At The Theatre with Audrey Linden: Brilliant, Masterpiece “Blonde Poison”

Playwright Gail Louw’s masterpiece drama “Blonde Poison” has its American premiere at Beverly Hills Theatre 40. I was held captive for the entire ninety minutes. The story, based on the true story of Stella Goldschlag during the Holocaust, stars Salome Jens, who gives a brilliant performance under the superb direction of renowned director, Jules Aaron. Take such fine writing, exquisite acting with fine direction and you have a play that is not to be missed. This triumvirate created a masterpiece in this compelling drama.

Jeff G. Rack created a beautiful living room set in a Berlin apartment in 1991 that was warm and engaging with creamy yellow and white walls, a comfy chair grouping on the right and setee on the left with a bookcase, lovely bold, dramatic oil painting and an engaging hallway. Joseph “Sloe” Slawinski sound design added so much to the reality with train sounds, street car sound, and muffled marching footsteps. The added music by composer Max Kinberg was compelling, lovely and created another dimension. As Stella herself said, the apartment was “elegant” and one that “Mutti would be proud of”. “It’s clean, everything is in order. It is good.” And, what lurks beneath the surface, about to implode, the memories are not.

Yes, the subject matter is dark. Stella is a young and very beautiful Jewish girl who, with her blonde hair and blue eyes, looks Aryan. She prides herself on being very beautiful, her Vatti’s princess, and contrasts herself with her looks and good taste to the average Jews. She sets herself above the dark eyed, dark haired Jews with their “big hats that advertise that they are Jewish”. She is elegant, refined and has good taste. When the Gestapo invades her perfect dream world, Stella, who passed for Aryan, sells her soul to the devil. She becomes a Greifer, one who collaborates with the Gestapo and turns Jews in. While she may have initially done this to save herself and her beloved Mutti and Vatti, she reached the point of no return.

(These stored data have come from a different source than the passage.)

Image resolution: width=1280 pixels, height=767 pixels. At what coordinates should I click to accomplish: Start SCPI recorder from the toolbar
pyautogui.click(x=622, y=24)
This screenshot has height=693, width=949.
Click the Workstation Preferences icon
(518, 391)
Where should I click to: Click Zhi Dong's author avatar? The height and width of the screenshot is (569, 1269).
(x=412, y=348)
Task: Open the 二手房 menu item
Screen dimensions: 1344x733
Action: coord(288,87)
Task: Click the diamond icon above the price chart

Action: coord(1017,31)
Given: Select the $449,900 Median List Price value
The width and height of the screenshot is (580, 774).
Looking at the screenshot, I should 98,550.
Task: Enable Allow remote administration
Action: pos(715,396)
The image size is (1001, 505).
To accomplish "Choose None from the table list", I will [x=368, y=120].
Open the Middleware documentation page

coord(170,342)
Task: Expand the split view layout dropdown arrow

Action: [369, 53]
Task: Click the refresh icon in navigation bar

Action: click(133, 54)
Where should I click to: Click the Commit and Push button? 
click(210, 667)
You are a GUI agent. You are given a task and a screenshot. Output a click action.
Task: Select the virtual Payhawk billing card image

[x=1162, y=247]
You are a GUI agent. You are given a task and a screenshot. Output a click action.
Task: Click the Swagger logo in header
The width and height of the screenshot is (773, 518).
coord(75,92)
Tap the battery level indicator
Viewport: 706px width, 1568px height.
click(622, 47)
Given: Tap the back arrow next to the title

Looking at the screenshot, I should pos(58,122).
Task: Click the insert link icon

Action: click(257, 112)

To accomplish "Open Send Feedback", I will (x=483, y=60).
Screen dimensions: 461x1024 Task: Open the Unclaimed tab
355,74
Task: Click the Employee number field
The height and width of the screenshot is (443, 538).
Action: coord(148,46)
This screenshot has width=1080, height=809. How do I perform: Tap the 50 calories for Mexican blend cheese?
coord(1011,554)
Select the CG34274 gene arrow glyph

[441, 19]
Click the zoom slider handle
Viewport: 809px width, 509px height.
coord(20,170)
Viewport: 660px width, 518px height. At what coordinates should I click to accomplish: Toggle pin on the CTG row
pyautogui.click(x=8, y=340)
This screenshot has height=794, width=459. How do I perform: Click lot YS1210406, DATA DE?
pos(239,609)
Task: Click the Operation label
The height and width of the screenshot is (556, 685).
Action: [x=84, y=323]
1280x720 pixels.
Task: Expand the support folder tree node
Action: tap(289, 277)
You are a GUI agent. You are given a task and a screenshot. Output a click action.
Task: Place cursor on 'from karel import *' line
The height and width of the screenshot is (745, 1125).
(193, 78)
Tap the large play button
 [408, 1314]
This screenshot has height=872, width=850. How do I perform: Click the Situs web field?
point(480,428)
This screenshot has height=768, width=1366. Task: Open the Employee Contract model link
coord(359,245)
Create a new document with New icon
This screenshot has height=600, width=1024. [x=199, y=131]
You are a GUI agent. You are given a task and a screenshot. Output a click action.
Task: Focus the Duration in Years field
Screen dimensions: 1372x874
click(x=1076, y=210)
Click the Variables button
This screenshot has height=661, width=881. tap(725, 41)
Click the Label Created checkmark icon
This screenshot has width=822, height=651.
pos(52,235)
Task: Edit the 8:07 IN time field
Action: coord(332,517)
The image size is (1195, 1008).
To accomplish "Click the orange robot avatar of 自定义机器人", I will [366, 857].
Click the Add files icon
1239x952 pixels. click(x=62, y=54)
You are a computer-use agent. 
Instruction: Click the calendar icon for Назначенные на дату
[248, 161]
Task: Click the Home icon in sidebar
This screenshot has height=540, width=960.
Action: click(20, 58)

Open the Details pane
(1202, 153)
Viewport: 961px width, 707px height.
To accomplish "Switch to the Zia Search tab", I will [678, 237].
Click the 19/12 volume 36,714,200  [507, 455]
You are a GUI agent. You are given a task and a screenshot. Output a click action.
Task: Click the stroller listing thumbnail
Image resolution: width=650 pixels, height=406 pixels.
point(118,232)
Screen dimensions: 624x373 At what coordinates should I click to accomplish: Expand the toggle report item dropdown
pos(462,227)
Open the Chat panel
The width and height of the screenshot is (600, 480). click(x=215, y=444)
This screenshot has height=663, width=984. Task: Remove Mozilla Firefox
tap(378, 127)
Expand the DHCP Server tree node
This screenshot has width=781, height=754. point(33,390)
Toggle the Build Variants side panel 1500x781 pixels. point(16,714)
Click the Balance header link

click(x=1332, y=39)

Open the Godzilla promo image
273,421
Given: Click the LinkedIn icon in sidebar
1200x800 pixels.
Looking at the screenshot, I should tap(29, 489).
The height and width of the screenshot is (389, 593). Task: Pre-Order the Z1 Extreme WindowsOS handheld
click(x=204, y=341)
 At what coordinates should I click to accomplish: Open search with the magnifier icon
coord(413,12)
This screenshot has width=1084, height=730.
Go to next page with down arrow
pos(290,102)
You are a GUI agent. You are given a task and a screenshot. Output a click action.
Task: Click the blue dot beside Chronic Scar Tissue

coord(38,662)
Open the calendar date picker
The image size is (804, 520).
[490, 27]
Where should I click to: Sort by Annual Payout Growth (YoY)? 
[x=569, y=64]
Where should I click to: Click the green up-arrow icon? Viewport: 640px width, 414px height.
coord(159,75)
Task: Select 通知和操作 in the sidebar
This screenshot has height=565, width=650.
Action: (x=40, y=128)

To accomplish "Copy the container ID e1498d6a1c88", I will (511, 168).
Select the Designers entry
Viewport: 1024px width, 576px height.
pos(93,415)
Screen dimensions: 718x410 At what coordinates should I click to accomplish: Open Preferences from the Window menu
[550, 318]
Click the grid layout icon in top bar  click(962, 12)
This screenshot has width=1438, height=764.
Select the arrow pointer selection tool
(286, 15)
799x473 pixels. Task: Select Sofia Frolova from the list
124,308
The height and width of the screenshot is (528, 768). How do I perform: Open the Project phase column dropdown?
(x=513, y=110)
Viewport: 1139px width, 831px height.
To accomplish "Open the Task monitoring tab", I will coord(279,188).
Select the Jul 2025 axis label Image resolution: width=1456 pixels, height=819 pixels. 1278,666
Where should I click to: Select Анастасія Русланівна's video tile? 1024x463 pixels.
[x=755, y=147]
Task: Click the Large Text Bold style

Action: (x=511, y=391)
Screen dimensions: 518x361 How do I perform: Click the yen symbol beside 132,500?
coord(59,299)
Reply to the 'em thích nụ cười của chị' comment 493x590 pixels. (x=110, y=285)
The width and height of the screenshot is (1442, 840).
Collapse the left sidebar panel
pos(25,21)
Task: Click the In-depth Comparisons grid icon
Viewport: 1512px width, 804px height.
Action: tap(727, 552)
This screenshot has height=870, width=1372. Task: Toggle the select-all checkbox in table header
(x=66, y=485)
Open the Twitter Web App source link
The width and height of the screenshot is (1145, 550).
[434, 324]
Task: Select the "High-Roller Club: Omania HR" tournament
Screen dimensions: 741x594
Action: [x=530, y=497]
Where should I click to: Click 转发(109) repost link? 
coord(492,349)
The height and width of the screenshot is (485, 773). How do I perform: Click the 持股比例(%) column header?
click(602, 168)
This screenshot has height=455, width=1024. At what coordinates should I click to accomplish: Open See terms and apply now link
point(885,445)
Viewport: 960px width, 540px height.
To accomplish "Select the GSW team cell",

As the play opens, we see Stella in her 70s, though as she stares into her gilt mirror she envisions she could pass for 50s. She sees her blonde hair, clean white Aryan smile, and her elegance. As she enters her apartment, we can tell she is upset by the letter she is reading. It has unnerved her. And, thus her tale begins to spin as Stella takes us on the journey back through the recess of her memory to those dark days of Gestapo occupied Germany. It is her deeds during the war-torn time that keep her from sleeping.

While the subject matter is dark, Louw manages to interject humor, some laughter and even sex into the colors and shadings which lift the play above the subject matter at times. Her play gives a full pallet of colors of emotions. She never leaves us stuck in a dark place too long. That is masterful writing.

As Stella, Jens takes us back through “the looking glass” in time to when she was a gorgeous girl men chased after. Her Mutti and Vatti loved her, the boys loved her, and most obviously, Stella was enamored of herself. “Everyone I met loved me”. And, she is still incredibly vain in the present. We journey back to a young boy in the snow, Paul, who tells her of his love for her. And it is Paul, who now is a journalist, and has come to interview her.

This was a marvelous storytelling device, to have Stella recount her story to Paul. And, a damning story it is. In 1937, Stella and her family wore the yellow stars and were on a list of 52,000 to leave. But, her father did not have the foresight to leave his beloved Germany.

Stella wanted to be a singer in a jazz band and lapses into “Toot, Toot Tootsie, Good-bye”. She can no longer remember the words to “Me And My Shadow”. And, as she boldly recounts her life story, we see those dark shadows. There was such a moving scene as she looks at the photograph of her first husband, Manfried Kiebler. They were a “golden” couple with their blonde hair and blue eyes. He would never be “more than twenty.” But, there were other lovers and a total of four husbands and one child.

Stella, as her own judge and jury repeatedly asks herself, “How could you do it?” as her conscience questions. Why did she continue to be an informant after her parents were taken into Theresienstadt? Ahh, “How can you stop when you’ve gone so far?” We see the dilemma, the contradictions. After the war, Stella was convicted of war crimes and served ten years in prison. But, as Louw shows us, Stella served a lifetime sentence in her own mind.

Salome Jens gives a breathtaking and stunning performance. Her German accent was perfect, and the mannerisms that punctuated the words were beautifully done and so very real. Every “ach” rang true. As she flailed her arms dramatically, I could see the “Queen” she had been. “I was the Queen, the boss.”

The play was so well written that I could feel some sympathy for Stella despite the heinous deeds she had done. It was an amazing play with a finely wrought performance by Salome Jens well directed by Jules Aaron. The electrifying play is continuing to work on me. That is what great theatre does. You take the story home with you, and it causes you to see life a little differently.